Su planta de producción de pisos y paredes ubicada en el municipio de Sopó, Cundinamarca, completó el primer año de operación de su parque solar fotovoltaico con más de 6.420.000 kWh de energía limpia generados, equivalente al consumo anual de 3.520 hogares colombianos. Esta operación evitó la emisión de 1.396 toneladas de CO₂ en ese mismo periodo.
El sistema está compuesto por 12.540 paneles instalados en un área de 55.000 metros cuadrados y hoy cubre cerca del 20% de la energía que requiere la planta de revestimientos En la práctica, la autogeneración le permite reducir su dependencia de fuentes tradicionales y mejorar la confiabilidad energética en un entorno de costos variables.
En el frente de transformación productiva, la empresa implementó un horno de monococción de última generación para la fabricación de vajillas, que reemplaza el proceso tradicional de doble quema. Con ello el tiempo de producción pasó de 12 o 13 horas a cerca de 7,5 horas, se redujo de tres hornos a uno y las emisiones de CO₂ se disminuirían hasta en 25%.
El nuevo sistema incorpora automatización robótica, decoración digital y líneas de esmaltado más eficientes, lo que se traduce en menor consumo energético y mejor aprovechamiento de materiales. La apuesta combina productividad con reducción de huella ambiental.
En el frente comercial, Almacenes Corona obtuvo la certificación de Carbono Neutro otorgada por ICONTEC, tras alcanzar un balance neto de cero emisiones en sus operaciones. La meta se logró mediante iluminación de bajo consumo, electrificación de equipos logísticos y la compensación de 790 toneladas de CO₂ con créditos de carbono provenientes de un proyecto de conservación en la Amazonía colombiana.

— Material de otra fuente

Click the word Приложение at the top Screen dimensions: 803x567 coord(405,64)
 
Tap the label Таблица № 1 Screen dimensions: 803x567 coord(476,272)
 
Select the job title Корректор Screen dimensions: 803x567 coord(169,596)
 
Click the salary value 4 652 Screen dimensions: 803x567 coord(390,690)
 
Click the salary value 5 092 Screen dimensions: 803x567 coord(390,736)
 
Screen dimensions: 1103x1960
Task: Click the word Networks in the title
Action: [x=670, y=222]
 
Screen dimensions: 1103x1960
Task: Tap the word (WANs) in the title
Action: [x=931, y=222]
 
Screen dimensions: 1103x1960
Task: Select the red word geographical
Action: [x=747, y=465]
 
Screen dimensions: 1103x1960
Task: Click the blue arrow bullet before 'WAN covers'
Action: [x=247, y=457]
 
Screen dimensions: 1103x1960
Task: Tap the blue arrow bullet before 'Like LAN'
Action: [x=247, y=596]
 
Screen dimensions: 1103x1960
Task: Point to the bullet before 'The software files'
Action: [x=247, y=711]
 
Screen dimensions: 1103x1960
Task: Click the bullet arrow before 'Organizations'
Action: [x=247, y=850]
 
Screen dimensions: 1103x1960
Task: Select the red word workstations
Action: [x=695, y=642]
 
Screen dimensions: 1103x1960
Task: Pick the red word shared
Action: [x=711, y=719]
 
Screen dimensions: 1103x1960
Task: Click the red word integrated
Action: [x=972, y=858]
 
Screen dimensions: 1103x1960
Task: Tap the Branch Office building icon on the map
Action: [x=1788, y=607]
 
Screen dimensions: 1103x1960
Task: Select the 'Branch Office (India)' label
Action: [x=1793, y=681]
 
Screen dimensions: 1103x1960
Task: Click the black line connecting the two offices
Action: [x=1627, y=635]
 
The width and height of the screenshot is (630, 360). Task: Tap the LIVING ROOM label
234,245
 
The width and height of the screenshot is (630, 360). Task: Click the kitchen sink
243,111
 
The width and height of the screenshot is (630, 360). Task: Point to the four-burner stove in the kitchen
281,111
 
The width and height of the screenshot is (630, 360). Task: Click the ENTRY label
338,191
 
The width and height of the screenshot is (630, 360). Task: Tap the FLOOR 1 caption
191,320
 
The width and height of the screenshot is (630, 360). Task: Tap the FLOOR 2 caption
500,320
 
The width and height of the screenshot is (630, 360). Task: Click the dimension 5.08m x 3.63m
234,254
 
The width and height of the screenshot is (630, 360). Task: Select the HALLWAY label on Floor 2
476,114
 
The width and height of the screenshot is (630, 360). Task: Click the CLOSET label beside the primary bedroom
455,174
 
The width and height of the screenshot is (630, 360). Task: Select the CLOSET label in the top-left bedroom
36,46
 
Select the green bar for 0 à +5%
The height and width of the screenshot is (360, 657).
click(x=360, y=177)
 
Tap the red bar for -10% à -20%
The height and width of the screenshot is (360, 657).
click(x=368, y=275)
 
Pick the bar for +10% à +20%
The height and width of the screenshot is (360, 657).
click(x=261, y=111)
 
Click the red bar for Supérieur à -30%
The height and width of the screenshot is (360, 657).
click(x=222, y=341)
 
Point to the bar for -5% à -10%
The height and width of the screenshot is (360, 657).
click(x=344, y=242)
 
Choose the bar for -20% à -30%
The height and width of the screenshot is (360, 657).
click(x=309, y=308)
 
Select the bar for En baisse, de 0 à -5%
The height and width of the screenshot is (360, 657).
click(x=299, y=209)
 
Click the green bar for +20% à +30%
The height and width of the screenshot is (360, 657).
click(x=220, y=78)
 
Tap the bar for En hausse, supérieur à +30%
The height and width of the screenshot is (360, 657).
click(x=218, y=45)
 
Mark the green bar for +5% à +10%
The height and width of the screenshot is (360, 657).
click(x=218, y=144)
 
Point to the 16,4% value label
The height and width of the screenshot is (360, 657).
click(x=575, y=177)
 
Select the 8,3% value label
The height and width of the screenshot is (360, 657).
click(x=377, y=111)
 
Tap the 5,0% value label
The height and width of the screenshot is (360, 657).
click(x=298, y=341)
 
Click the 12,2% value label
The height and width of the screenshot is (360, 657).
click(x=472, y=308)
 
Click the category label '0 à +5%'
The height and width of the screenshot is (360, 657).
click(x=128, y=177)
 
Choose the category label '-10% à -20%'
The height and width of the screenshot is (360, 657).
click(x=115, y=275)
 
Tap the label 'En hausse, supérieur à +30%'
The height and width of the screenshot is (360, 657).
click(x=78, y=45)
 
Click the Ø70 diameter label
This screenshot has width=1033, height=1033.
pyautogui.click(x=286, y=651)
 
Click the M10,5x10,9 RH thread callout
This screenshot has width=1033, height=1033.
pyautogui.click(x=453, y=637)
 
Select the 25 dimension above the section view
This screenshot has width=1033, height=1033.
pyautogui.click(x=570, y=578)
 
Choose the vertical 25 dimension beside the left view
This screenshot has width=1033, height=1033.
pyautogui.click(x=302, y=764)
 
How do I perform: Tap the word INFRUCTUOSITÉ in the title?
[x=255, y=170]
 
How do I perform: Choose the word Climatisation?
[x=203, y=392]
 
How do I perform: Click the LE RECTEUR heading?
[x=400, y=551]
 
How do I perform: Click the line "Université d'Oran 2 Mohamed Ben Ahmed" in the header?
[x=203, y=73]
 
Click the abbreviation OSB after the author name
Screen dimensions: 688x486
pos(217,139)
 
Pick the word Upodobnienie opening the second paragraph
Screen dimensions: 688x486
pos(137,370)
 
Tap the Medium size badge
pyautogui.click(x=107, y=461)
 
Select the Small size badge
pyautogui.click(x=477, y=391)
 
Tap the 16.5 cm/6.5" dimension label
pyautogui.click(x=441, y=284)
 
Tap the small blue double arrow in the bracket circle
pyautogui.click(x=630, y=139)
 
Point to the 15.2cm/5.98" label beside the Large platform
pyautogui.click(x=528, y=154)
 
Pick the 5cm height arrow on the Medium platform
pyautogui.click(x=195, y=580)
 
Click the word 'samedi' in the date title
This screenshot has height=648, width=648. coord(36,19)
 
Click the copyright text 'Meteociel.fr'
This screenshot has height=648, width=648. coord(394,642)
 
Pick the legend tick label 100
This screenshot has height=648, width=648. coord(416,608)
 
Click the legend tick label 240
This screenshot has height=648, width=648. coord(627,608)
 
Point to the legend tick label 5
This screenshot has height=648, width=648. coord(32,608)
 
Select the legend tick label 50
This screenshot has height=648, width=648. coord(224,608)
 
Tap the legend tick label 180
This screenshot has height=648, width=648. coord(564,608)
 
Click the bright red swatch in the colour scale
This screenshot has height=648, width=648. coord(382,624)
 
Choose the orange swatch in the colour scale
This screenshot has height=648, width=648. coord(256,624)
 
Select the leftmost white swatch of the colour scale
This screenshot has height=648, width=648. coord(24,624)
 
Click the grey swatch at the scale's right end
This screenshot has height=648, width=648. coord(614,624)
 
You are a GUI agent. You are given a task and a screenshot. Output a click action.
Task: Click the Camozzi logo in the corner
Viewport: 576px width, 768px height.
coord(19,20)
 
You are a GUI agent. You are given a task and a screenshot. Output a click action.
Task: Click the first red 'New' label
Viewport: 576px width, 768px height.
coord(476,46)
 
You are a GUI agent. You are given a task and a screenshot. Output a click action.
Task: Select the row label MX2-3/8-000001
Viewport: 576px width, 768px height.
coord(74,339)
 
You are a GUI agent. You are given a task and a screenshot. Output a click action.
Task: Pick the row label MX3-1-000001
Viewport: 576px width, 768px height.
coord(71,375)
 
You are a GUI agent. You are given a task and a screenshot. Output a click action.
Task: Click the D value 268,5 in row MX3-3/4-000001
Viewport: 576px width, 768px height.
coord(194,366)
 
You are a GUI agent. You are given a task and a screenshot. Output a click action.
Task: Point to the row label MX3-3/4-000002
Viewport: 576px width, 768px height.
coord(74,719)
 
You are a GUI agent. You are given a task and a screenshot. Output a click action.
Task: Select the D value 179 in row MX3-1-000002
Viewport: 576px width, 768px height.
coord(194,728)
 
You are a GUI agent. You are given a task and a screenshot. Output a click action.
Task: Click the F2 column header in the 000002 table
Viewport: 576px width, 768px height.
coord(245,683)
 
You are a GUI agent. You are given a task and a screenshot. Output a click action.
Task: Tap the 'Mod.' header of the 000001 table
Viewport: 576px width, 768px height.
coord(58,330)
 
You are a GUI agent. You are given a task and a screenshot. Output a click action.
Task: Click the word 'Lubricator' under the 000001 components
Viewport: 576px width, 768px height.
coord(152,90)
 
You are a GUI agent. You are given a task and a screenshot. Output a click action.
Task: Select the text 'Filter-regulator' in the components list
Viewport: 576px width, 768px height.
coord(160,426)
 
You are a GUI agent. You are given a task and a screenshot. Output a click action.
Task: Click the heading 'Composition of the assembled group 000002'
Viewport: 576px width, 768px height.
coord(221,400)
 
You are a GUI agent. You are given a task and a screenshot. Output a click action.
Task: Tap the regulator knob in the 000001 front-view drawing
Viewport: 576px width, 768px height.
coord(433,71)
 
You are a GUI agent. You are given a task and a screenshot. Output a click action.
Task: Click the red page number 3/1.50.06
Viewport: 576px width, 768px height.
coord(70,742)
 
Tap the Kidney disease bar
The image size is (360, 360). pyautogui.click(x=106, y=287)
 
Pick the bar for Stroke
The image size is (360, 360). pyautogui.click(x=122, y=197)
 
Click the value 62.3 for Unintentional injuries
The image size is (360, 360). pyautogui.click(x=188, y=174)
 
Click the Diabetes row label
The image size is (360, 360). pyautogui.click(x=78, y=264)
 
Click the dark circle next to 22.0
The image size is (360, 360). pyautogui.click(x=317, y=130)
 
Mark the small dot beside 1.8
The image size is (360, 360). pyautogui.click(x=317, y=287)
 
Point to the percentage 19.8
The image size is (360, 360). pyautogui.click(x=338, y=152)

La estrategia también se extiende a Homecenter, compañía de Organización Corona, que obtuvo la certificación de Carbono Neutro en sus 42 tiendas en el país.
Con estos avances, Corona consolida una hoja de ruta basada en confiabilidad energética, sostenibilidad y competitividad, alineada con sus metas de descarbonización al 2030. En un sector presionado por los costos y las exigencias ambientales, la eficiencia energética empieza a perfilarse no solo como un compromiso climático, sino como una variable clave para la productividad industrial en Colombia.